TimeMap timeMap = new TimeMap();

timeMap.set(“foo”, “bar”, 1); // store the key “foo” and value “bar” along with timestamp = 1.

timeMap.get(“foo”, 1); // return “bar”

timeMap.get(“foo”, 3); // return “bar”, since there is no value corresponding to foo at timestamp 3 and timestamp 2, then the only value is at timestamp 1 is “bar”.

timeMap.set(“foo”, “bar2”, 4); // store the key “foo” and value “bar2” along with timestamp = 4.

timeMap.get(“foo”, 4); // return “bar2”

timeMap.get(“foo”, 5); // return “bar2”

Approach:

We can use a HashMap to store all occurrences of a key. Note that since calls to the set method are strictly increasing, we can just add occurrences to a List, which will by default be in sorted order, allowing us to leverage binary search when looking for the valid occurrence of a key (ArrayList for O(1) lookup time).

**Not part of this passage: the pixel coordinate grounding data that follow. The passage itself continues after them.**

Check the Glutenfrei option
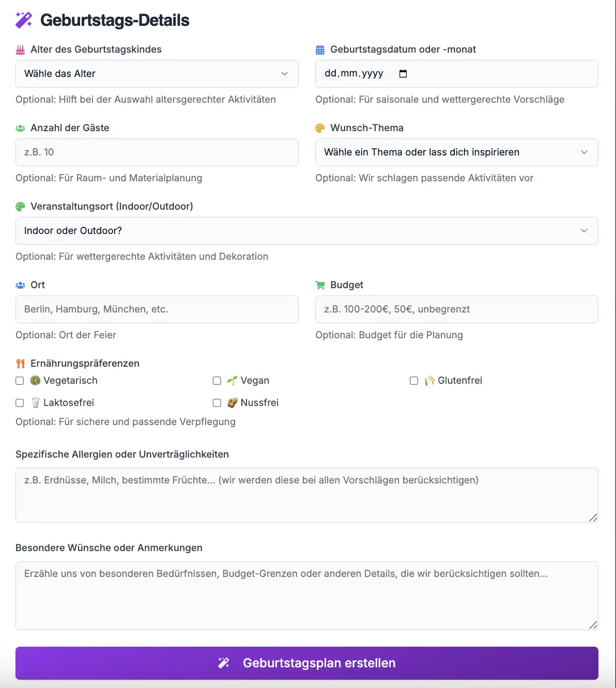Screen dimensions: 616x688 pos(414,381)

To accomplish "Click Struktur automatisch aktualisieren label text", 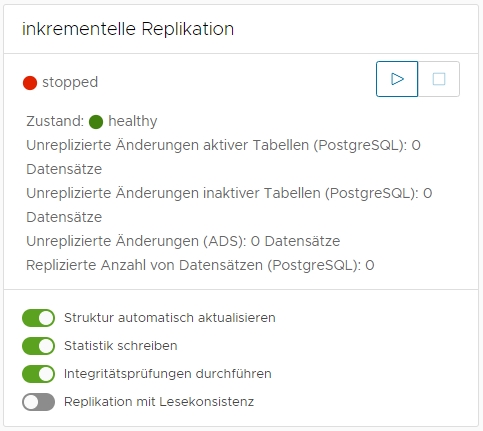I will (170, 318).
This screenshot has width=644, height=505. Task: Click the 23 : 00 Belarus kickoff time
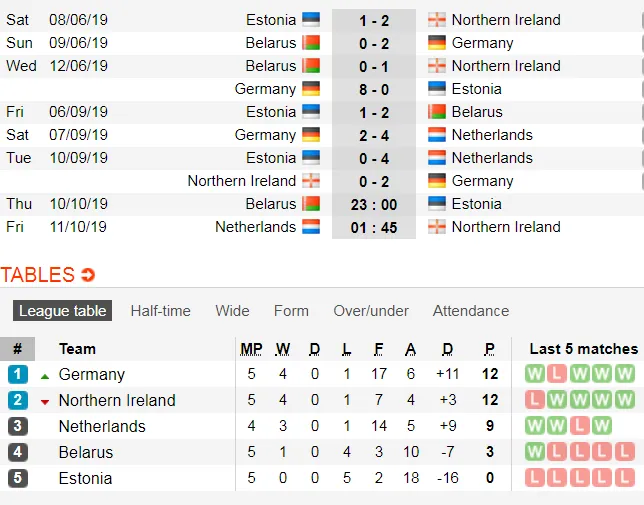(x=373, y=204)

Before performing binary search I added a couple of explicit edge case checks, if the timestamp we’re checking is less than the minimum has seen timestamp (so, the first element in the list), there’s no valid value. If the timestamp we’re checking is greater than the maximum seen timestamp (so, the last element in the list), just return the value at the max seen timestamp.

We will use .upper_bound() to find a value that is greater than the timestamp.
We will need to go one element back to get the correct value.
But before going 1 element back we need to check if the current iterator points at the very first element.

Code for Time Based Key-Value Store

C++ Program

class TimeMap {
public:
unordered_map<string, map<int, string>> keys;
public:
    TimeMap() {}
    
    void set(string key, string value, int timestamp) {
        keys[key][timestamp] = value;
    // inserting into unordered_map O(1)
    // inserting into map O(log n)
    // due to binary search on the tree.
    }
    
    string get(string key, int timestamp) {
        if (keys.count(key)) {
            auto& map = keys[key]; // taking from unordered_map O(1)
            auto it = map.upper_bound(timestamp); // taking from map O(log n)
                          // due to binary search on the tree.
            if (it == map.begin()) {
                return "";
            }
            return (--it)->second;
        }
        return "";
    }
};

/**
 * Your TimeMap object will be instantiated and called as such:
 * TimeMap* obj = new TimeMap();
 * obj->set(key,value,timestamp);
 * string param_2 = obj->get(key,timestamp);
 */

Java Program

class TimeMap {

    private Map<String,TreeMap<Integer,String>> map;

    /** Initialize your data structure here. */
    public TimeMap() {
        map = new HashMap<>();
    }

    public void set(String key, String value, int timestamp) {
        if(!map.containsKey(key)) {
            map.put(key,new TreeMap<>());
        }
        map.get(key).put(timestamp,value);
    }

    public String get(String key, int timestamp) {
        TreeMap<Integer,String> treeMap = map.get(key);
        if(treeMap==null) {
            return "";
        }
        Integer floor = treeMap.floorKey(timestamp);
        if(floor==null) {
            return "";
        }
        return treeMap.get(floor);
    }
}

/**
 * Your TimeMap object will be instantiated and called as such:
 * TimeMap obj = new TimeMap();
 * obj.set(key,value,timestamp);
 * String param_2 = obj.get(key,timestamp);
 */

Complexity Analysis for Time Based Key-Value Store LeetCode Solution

Assuming n is the number of set operations, and m is the number of get operations:

  • Time Complexity:
    • Set: O(1) single operation, and total O(n).
      Note: assuming timestamps are only increasing. If not, it’s O(n log n).
    • Get: O(log n) for a single operation, and total O(m log n).
  • Space Complexity: O(n) (assuming every { timestamp, value } is unique).